Sunday, 22 February 2015

Worst Cities in the World?

I recently discovered a report from the Economist global “liveability” study. The report listed the world's top 10 cities to live, and the 10 worst. Apparently, they base the study on how 'tolerable' it is to live in a particular place given crime levels, threat of conflict, quality of medical care, levels of censorship, temperature, schools and transport links.

I always approach the ‘worst list’ with a little apprehension. Will Freetown be included? Sincerely hope not. Not against that criteria. We all moan about Freetown. Every single day. We feel entitled. The Economist? They probably popped over for a couple of days, the sort of folk who’d moan there was no Wi-Fi in the Garden of Eden.
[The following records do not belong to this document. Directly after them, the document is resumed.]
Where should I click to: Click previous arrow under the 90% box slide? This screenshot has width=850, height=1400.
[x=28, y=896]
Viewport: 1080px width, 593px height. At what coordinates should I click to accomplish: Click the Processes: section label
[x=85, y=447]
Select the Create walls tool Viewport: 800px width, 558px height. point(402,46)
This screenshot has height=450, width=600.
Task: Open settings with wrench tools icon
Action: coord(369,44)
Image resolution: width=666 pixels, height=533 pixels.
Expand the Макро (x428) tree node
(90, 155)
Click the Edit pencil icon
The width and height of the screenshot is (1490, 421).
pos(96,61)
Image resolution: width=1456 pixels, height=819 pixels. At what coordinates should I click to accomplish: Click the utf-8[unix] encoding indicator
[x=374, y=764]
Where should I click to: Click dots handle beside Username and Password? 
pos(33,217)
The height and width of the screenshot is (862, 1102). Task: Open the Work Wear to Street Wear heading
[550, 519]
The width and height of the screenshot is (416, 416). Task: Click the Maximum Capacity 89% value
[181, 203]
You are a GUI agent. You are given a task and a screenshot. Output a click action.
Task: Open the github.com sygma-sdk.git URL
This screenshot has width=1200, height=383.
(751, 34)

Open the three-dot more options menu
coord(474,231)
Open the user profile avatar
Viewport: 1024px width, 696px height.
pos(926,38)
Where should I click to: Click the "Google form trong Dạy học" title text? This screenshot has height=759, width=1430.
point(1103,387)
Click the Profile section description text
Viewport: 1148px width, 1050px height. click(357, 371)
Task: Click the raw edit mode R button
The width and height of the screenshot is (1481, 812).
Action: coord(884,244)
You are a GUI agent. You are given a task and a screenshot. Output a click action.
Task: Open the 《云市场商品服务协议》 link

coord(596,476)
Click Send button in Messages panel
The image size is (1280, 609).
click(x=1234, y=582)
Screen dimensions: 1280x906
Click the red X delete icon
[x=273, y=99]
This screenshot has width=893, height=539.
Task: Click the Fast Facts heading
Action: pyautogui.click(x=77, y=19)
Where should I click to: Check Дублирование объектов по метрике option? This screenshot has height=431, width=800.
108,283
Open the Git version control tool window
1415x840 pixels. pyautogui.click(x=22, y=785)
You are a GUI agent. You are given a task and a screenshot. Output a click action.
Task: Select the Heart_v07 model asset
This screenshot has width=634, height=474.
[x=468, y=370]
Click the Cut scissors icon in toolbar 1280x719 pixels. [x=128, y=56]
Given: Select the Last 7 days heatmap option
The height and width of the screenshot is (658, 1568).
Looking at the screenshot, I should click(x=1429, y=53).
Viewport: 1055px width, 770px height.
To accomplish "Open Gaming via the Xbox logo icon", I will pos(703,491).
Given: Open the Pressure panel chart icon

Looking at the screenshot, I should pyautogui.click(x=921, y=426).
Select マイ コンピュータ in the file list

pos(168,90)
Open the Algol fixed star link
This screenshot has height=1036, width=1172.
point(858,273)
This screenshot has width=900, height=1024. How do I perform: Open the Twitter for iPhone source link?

Anyway, happy to see no Freetown. However, 5 African cities did fly the flag. Three from West Africa. Abidjan, Doula & Lagos. The worst city overall? Port Moresby. Been there a few times, pretty awful. No arguments from me...

Come on though… how on earth can Damascus not be included? What about Juba? Kabul? Tripoli? Milton Keynes? Mogadishu? What about Basingstoke? Karachi?

And how is Abidjan in that list? I like the city a lot...

The best cities? Unsurprisingly, mostly in Canada & Australia. How can London not be near the top? Paris? What about Norwich?

I moved apartment last week. Only 2 miles away but to another world on Spur Loop. No setting mousetraps every evening. No more cockroaches. Fewer electricity / generator problems. No more, ‘the water bowser hasn’t turned up'. Rigsby, as bad as you were, I'm going to miss you. I’ve now inherited joint landlords. Perhaps not the most charismatic of fellows; but hey, let’s give the Chuckle Brothers a chance.

Spur Loop is a fine road surface, smooth as a baby’s bottom, relatively speaking when compared to elsewhere in Freetown. Many are as rough as my Mother-in-Laws bum, probably. I have to be careful with the wording, the last post remains with her solicitor.

I’ve also received ‘fan mail’ from my neighbour, who pointed out that the ‘tight-arsed Scottish neighbour’ quip in the last post, should have been hyphenated when used as an offensive adjective. Sorted. Taggart also mentioned possible defamation of character and his solicitor and the potential impact on his career as a ‘Meals on Wheels’ delivery driver within our local community.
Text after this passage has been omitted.